What is needed: Could you rewrite the entries starting with the line containing "Where should I click to: Zoom" and going on through the line containing "[x=73, y=219]" (both lines included) in full, adding 3 to every coordinate in their answers?

#####

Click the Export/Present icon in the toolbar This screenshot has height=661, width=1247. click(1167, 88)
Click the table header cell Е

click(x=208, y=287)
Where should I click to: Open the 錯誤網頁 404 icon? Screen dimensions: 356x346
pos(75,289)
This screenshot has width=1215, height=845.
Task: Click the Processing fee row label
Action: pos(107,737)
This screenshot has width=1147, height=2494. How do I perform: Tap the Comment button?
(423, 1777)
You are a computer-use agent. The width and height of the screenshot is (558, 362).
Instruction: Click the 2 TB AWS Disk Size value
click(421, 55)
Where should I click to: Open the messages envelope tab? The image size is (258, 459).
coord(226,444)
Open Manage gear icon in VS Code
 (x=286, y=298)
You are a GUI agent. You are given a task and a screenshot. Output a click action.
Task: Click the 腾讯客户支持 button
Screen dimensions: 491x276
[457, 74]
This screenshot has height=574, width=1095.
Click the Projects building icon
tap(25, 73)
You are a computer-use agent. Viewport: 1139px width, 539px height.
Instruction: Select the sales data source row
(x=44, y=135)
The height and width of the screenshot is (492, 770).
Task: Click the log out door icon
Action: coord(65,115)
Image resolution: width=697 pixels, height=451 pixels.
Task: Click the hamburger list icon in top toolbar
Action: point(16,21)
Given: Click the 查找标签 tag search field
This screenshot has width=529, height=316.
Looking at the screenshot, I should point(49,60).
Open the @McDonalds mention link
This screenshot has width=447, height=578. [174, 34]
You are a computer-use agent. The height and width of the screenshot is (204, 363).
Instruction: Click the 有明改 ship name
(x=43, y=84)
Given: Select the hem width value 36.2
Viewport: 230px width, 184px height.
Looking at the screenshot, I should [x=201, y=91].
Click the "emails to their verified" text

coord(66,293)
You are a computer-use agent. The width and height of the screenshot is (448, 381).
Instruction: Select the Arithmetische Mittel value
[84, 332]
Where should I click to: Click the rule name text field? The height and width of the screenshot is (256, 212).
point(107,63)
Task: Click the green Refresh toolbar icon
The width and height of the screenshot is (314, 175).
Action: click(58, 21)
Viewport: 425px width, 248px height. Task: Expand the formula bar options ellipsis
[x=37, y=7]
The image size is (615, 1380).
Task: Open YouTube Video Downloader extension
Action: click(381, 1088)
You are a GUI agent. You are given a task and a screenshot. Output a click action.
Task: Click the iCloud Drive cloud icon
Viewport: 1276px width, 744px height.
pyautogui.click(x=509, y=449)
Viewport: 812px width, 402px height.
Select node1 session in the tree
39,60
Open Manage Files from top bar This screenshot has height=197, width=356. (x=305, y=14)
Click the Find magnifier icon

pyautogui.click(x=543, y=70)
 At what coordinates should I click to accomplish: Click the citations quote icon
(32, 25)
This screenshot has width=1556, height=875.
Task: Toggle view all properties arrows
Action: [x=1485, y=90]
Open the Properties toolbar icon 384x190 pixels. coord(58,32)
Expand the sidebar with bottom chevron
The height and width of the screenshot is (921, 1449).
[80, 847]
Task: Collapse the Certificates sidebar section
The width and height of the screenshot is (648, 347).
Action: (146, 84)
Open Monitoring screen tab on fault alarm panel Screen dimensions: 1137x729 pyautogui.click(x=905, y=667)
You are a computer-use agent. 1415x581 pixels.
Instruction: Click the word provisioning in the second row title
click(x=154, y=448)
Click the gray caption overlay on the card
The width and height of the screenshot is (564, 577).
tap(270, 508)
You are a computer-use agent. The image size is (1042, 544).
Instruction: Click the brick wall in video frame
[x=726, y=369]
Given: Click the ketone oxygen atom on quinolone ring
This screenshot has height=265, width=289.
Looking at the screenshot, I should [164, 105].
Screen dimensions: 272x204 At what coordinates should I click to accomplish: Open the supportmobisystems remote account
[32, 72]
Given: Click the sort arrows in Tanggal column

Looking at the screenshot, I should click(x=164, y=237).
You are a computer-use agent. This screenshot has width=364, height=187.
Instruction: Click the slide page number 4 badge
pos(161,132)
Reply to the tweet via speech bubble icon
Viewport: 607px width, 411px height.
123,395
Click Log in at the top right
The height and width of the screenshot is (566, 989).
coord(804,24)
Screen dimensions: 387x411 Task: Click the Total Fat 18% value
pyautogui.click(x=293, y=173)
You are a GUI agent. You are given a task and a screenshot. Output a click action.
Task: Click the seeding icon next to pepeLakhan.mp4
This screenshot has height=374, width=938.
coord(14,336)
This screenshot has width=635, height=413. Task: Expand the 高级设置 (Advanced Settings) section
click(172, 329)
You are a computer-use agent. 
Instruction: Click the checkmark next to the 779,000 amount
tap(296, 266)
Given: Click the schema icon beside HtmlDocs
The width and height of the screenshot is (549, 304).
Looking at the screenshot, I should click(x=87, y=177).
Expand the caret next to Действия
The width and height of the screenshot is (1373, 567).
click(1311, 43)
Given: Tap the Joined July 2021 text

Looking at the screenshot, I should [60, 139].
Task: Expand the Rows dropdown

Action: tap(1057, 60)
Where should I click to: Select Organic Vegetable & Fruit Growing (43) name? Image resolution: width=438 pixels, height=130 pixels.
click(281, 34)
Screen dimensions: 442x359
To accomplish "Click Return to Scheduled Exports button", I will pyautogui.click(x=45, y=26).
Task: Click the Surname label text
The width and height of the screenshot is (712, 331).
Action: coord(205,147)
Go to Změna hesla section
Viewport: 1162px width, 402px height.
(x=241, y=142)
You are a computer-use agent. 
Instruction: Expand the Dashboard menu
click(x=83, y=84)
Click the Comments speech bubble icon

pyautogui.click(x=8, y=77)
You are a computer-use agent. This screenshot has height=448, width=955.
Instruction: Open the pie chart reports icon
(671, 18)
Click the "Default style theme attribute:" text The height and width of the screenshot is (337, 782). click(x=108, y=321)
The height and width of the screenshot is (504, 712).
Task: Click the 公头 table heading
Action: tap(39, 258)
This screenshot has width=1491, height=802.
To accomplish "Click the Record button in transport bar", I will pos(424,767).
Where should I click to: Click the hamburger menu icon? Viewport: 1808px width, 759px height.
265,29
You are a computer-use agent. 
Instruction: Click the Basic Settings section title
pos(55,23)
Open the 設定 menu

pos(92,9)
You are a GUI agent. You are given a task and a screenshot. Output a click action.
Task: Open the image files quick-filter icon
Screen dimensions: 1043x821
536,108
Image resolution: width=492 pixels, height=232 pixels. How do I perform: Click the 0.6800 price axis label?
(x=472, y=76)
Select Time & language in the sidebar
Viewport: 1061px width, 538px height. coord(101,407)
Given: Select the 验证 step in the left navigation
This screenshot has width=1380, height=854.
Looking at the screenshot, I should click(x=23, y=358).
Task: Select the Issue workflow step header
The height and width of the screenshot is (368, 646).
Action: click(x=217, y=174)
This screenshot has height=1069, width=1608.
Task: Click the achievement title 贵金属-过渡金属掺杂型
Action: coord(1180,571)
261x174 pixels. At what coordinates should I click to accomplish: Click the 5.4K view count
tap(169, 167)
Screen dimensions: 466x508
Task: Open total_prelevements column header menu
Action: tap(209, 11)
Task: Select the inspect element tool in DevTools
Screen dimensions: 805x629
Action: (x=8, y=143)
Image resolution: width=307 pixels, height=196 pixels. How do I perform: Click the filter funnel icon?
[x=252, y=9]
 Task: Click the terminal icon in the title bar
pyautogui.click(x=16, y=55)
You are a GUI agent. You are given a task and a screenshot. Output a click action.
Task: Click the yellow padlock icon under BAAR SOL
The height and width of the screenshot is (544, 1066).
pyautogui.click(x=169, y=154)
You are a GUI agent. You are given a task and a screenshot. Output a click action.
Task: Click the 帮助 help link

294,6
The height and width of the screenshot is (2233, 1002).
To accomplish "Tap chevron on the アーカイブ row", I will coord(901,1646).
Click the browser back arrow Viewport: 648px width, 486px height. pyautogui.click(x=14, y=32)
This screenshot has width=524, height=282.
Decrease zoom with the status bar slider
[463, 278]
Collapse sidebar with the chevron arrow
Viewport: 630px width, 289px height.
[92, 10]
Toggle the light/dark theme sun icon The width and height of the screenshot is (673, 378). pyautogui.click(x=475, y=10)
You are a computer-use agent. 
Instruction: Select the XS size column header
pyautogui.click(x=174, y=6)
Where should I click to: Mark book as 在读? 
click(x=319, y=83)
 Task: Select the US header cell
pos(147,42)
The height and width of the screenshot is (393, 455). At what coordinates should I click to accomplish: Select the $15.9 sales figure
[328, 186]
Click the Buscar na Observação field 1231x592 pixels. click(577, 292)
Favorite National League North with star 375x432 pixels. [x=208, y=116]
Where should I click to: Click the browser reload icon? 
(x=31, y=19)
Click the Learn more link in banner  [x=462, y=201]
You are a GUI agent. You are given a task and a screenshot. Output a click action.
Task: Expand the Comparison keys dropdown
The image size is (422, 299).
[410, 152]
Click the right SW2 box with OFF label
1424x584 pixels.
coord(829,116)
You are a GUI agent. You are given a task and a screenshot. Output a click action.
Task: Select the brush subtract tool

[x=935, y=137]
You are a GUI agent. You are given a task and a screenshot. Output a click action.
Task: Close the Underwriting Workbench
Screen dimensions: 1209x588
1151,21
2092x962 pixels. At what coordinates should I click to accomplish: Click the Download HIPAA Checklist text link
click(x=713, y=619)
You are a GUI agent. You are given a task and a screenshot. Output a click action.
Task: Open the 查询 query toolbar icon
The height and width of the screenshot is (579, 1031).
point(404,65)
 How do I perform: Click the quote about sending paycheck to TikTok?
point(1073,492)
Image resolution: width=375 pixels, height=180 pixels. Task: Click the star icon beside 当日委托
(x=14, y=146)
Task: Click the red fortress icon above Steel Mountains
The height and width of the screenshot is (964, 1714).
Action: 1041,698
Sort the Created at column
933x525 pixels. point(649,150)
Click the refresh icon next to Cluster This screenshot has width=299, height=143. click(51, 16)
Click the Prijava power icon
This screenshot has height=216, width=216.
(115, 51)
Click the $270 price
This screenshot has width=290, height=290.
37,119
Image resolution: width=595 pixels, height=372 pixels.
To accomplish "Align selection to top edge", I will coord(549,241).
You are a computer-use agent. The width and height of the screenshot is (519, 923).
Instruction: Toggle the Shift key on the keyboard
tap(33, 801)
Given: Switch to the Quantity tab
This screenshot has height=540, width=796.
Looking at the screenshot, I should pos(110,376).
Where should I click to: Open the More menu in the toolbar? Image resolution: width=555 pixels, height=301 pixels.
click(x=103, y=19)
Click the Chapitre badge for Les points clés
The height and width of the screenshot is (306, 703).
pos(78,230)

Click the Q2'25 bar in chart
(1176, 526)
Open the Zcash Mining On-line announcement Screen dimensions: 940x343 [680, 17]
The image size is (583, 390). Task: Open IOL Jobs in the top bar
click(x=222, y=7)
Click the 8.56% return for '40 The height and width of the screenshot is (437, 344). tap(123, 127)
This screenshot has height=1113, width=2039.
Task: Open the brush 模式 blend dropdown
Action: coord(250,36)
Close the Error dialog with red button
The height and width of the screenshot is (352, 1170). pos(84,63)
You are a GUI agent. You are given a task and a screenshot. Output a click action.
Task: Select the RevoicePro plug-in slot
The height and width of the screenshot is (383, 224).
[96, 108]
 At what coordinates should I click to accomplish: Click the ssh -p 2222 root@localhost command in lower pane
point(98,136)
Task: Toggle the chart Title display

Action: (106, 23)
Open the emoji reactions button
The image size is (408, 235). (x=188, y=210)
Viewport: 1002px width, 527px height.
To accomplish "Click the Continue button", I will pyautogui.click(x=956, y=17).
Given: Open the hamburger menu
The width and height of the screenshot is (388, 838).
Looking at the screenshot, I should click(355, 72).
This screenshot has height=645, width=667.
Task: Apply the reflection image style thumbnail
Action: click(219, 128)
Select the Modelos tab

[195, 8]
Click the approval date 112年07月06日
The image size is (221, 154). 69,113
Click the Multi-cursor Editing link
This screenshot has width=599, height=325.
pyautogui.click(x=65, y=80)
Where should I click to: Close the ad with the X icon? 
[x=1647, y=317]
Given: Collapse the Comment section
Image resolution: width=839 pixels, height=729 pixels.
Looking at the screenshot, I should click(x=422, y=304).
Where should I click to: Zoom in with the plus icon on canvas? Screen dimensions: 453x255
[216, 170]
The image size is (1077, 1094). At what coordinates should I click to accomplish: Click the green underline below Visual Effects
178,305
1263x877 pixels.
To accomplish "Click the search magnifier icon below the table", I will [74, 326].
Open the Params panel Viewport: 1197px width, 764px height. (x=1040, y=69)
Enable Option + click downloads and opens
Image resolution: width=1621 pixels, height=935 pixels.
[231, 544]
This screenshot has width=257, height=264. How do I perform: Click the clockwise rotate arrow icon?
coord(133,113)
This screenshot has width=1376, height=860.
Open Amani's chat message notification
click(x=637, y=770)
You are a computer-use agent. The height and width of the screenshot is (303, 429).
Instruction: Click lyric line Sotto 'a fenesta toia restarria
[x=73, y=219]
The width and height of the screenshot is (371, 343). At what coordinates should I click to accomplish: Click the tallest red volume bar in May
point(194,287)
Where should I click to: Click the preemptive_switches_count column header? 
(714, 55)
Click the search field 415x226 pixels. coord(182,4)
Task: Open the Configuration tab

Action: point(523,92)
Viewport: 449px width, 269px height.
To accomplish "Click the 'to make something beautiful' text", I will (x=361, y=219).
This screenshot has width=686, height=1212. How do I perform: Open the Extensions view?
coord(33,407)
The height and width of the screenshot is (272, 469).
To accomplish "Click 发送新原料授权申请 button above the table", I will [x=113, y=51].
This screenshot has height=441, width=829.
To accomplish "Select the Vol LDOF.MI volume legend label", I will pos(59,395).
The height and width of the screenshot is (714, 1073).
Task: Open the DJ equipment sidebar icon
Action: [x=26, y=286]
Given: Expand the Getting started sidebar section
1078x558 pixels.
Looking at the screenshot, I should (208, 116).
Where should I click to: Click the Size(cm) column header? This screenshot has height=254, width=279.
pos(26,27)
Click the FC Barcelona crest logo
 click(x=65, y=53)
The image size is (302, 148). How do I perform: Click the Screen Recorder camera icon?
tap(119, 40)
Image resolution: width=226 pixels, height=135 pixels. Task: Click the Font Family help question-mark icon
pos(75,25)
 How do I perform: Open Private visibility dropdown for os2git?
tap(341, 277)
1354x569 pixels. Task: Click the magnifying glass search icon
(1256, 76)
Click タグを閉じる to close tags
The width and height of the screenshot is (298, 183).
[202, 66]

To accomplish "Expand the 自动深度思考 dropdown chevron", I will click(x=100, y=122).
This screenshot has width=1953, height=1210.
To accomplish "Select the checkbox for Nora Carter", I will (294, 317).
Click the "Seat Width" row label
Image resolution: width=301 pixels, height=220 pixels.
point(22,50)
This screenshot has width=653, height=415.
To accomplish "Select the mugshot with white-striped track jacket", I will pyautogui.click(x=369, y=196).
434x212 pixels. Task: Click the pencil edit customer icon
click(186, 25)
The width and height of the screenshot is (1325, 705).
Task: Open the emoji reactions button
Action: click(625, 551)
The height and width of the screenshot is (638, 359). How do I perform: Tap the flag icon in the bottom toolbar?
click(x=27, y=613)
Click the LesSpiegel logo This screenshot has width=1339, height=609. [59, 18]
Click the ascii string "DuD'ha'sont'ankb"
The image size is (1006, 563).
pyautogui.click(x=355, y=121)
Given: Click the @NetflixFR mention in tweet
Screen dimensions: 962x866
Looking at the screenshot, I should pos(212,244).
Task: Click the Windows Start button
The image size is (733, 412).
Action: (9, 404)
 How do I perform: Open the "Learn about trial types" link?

#####

Solution below:
Where should I click to: Zoom in with the plus icon on canvas? Screen dimensions: 453x255
[219, 173]
The image size is (1077, 1094). At what coordinates should I click to accomplish: Click the green underline below Visual Effects
181,308
1263x877 pixels.
To accomplish "Click the search magnifier icon below the table", I will [77, 329].
Open the Params panel Viewport: 1197px width, 764px height. (x=1043, y=72)
Enable Option + click downloads and opens
Image resolution: width=1621 pixels, height=935 pixels.
[234, 547]
This screenshot has width=257, height=264. How do I perform: Click the clockwise rotate arrow icon?
coord(136,116)
This screenshot has width=1376, height=860.
Open Amani's chat message notification
click(x=640, y=773)
You are a computer-use agent. The height and width of the screenshot is (303, 429).
Instruction: Click lyric line Sotto 'a fenesta toia restarria
[x=76, y=222]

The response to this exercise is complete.